WORK TO BE COMPLETED: Extract from the entries below, exactly as given, only the lines from the line containing "The height and width of the screenshot is (756, 1568)." to the line containing "The height and width of the screenshot is (896, 1344).", both lines included.
-.-.-
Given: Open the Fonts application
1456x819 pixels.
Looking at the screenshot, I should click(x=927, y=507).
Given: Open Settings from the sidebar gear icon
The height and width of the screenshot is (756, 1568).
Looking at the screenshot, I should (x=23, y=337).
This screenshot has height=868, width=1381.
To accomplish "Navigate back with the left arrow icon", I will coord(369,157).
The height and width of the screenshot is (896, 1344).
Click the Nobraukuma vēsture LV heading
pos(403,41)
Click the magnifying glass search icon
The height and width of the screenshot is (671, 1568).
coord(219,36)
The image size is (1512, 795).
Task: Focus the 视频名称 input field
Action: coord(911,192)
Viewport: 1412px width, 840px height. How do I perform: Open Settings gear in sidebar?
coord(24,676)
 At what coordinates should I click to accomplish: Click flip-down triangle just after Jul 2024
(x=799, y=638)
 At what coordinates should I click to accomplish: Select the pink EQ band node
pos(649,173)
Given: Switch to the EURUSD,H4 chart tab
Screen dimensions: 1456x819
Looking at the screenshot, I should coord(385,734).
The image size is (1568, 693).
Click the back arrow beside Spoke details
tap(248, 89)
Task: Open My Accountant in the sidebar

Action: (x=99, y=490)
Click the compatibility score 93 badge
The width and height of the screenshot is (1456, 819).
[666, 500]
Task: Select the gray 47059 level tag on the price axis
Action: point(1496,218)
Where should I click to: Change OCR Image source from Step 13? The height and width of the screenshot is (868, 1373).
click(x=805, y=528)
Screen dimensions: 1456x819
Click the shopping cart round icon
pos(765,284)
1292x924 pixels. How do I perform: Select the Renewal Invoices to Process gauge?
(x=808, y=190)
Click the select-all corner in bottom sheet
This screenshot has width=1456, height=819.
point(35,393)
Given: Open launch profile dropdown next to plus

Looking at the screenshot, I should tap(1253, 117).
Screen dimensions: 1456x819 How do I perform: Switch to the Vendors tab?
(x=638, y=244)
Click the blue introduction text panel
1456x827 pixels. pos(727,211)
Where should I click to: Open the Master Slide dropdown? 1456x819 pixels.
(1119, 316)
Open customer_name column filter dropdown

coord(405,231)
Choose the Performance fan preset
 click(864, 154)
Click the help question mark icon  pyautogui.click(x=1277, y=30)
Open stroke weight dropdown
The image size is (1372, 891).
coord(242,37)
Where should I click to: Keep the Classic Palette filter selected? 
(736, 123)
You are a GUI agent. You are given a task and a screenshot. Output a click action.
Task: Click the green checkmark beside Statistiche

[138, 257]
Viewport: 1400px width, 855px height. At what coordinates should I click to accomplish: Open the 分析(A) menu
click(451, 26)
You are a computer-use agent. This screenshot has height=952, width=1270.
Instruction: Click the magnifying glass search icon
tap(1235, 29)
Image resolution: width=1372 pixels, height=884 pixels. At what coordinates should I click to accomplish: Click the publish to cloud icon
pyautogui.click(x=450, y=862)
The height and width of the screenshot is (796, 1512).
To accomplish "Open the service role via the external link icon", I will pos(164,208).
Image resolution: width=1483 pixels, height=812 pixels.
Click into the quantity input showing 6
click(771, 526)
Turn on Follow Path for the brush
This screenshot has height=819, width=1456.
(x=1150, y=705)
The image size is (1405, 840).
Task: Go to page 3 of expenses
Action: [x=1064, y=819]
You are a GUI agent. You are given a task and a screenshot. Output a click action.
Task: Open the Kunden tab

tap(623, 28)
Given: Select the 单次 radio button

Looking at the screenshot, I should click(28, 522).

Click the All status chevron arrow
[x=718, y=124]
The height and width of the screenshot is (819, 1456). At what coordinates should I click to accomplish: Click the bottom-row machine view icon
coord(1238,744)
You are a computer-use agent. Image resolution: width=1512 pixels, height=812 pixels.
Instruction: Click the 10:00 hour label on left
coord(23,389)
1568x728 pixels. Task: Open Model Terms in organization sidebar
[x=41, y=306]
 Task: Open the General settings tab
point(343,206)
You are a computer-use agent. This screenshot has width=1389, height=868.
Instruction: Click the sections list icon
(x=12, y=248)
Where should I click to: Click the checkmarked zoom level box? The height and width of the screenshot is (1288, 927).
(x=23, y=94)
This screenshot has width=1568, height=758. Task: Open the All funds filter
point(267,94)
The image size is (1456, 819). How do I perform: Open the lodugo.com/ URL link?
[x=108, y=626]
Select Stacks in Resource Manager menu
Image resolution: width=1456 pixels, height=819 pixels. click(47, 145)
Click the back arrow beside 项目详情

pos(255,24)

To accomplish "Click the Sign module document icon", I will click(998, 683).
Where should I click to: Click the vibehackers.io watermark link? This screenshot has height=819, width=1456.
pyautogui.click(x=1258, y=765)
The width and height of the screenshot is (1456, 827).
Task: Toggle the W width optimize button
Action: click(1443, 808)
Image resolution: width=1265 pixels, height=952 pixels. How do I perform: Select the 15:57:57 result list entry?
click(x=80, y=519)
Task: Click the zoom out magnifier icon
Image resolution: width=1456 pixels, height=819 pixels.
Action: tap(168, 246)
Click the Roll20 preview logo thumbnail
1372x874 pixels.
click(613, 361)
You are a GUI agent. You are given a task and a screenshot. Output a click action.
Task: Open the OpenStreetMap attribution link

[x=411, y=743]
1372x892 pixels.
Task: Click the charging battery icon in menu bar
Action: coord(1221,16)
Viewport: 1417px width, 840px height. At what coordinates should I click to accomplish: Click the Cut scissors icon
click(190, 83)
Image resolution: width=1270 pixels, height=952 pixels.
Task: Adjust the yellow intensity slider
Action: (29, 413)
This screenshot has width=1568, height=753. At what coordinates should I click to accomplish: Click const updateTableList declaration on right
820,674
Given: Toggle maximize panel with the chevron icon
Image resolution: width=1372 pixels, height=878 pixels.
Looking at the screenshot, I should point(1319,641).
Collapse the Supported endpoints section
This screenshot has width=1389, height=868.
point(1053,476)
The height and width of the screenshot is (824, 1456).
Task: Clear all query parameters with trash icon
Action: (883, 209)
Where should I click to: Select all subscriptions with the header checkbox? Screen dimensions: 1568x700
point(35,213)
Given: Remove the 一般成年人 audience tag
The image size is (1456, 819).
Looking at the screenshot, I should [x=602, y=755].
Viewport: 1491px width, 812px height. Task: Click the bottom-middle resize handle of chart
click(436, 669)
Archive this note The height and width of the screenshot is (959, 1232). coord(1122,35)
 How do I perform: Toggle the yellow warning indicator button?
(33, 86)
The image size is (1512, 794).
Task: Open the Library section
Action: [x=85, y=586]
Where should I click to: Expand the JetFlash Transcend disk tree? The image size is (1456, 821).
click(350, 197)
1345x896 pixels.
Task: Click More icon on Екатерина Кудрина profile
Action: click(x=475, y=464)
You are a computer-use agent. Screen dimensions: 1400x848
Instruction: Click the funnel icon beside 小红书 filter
-.-.-
ANSWER FOR THIS EXERCISE:
The height and width of the screenshot is (756, 1568).
Looking at the screenshot, I should (x=23, y=337).
This screenshot has height=868, width=1381.
To accomplish "Navigate back with the left arrow icon", I will coord(369,157).
The height and width of the screenshot is (896, 1344).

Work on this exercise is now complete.